(Rows of pointing data)
<<<<

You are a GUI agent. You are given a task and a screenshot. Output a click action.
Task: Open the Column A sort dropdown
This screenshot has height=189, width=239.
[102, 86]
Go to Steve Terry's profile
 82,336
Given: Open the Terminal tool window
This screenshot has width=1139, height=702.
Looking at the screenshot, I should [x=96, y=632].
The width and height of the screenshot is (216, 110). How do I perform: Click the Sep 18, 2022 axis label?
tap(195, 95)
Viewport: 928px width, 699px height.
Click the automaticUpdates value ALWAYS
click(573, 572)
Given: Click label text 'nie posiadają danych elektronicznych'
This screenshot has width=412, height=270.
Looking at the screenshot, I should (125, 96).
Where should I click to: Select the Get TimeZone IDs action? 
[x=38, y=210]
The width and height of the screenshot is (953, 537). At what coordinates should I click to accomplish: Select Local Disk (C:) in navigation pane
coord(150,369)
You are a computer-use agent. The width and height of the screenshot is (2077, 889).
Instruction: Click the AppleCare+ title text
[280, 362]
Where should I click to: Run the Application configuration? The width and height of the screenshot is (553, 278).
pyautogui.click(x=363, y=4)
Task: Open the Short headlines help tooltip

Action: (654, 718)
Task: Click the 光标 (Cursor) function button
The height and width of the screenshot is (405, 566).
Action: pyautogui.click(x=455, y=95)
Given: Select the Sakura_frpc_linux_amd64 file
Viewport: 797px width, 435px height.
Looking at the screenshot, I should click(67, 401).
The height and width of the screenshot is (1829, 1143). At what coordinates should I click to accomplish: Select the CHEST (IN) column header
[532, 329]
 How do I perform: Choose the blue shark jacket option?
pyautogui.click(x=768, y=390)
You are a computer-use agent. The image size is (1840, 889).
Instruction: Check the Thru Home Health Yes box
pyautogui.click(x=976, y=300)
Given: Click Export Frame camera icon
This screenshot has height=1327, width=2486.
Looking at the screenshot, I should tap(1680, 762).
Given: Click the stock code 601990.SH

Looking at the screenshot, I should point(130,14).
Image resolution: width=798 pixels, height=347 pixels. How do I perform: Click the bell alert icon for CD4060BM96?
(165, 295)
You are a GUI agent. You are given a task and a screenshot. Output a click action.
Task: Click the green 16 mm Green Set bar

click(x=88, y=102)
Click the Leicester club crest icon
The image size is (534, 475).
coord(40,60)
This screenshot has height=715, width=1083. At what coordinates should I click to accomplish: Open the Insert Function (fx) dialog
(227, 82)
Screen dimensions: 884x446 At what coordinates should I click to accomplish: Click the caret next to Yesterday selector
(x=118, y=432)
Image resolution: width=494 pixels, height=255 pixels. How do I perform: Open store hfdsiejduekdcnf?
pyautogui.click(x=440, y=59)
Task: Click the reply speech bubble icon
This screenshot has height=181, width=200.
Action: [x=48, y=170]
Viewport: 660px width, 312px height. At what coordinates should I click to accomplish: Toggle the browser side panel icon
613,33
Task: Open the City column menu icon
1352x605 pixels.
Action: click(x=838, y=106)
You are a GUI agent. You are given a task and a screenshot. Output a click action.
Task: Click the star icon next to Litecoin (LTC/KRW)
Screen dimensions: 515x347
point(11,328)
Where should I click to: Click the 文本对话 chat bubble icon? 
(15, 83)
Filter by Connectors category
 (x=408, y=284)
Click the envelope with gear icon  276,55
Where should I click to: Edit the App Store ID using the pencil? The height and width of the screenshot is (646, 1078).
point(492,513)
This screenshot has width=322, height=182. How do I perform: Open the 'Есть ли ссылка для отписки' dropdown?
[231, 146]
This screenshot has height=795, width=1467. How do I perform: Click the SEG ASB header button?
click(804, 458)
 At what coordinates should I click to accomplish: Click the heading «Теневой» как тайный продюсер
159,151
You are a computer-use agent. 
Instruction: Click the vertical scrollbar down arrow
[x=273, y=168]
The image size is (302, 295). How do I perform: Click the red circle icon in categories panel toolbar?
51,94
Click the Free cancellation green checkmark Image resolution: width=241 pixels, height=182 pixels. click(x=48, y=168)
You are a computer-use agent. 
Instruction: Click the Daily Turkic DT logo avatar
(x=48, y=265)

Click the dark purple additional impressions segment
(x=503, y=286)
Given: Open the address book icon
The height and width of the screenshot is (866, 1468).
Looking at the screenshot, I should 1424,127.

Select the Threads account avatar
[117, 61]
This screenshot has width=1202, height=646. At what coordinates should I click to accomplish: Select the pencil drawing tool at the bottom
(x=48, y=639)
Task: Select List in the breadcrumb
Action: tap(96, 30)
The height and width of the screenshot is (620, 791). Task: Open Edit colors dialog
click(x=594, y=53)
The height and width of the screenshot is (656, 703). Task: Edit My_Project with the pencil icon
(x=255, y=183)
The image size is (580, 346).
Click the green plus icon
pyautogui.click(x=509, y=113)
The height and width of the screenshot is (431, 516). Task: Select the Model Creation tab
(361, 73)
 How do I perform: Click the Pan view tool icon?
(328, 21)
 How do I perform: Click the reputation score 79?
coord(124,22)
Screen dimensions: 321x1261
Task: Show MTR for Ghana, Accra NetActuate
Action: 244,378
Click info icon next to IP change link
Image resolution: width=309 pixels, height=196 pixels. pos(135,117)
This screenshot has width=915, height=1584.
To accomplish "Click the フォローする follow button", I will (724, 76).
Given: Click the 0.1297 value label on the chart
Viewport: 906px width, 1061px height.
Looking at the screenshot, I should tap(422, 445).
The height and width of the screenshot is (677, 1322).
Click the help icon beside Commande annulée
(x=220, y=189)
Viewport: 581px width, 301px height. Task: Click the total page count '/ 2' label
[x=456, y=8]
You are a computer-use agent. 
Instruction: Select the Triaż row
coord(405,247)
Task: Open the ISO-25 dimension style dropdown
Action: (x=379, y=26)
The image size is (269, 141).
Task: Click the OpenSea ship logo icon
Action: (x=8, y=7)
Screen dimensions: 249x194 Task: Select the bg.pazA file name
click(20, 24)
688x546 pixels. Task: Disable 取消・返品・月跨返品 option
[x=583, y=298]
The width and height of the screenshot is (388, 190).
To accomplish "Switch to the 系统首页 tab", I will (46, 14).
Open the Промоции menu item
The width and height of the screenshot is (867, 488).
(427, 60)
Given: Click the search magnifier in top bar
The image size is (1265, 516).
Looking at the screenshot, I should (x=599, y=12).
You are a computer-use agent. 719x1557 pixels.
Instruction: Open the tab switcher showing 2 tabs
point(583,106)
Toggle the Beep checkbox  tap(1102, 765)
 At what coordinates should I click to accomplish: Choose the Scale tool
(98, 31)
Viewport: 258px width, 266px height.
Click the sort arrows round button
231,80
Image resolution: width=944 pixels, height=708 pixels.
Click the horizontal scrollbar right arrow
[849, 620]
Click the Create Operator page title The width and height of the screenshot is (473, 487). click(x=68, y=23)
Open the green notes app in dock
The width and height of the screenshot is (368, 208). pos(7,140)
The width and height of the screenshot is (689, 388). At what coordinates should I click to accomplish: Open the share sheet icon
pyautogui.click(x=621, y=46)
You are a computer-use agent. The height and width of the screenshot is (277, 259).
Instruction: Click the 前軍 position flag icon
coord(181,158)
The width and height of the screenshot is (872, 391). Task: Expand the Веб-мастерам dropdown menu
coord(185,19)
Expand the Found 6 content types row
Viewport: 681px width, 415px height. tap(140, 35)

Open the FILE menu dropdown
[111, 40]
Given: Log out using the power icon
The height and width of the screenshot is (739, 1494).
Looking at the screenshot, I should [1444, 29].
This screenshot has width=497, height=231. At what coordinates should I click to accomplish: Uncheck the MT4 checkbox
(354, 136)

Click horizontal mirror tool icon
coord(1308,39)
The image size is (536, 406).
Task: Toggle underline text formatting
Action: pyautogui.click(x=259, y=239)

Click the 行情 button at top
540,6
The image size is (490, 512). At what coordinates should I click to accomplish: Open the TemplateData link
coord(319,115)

>>>>

→ **EXERCISE INSTRUCTIONS**: Reproduce the entries above verbatim, beginning with the line that contains "Viewport: 581px width, 301px" and continuing through the line that contains "[x=583, y=298]".

→ **REPLY**:
Viewport: 581px width, 301px height. Task: Click the total page count '/ 2' label
[x=456, y=8]
You are a computer-use agent. 
Instruction: Select the Triaż row
coord(405,247)
Task: Open the ISO-25 dimension style dropdown
Action: (x=379, y=26)
The image size is (269, 141).
Task: Click the OpenSea ship logo icon
Action: (x=8, y=7)
Screen dimensions: 249x194 Task: Select the bg.pazA file name
click(20, 24)
688x546 pixels. Task: Disable 取消・返品・月跨返品 option
[x=583, y=298]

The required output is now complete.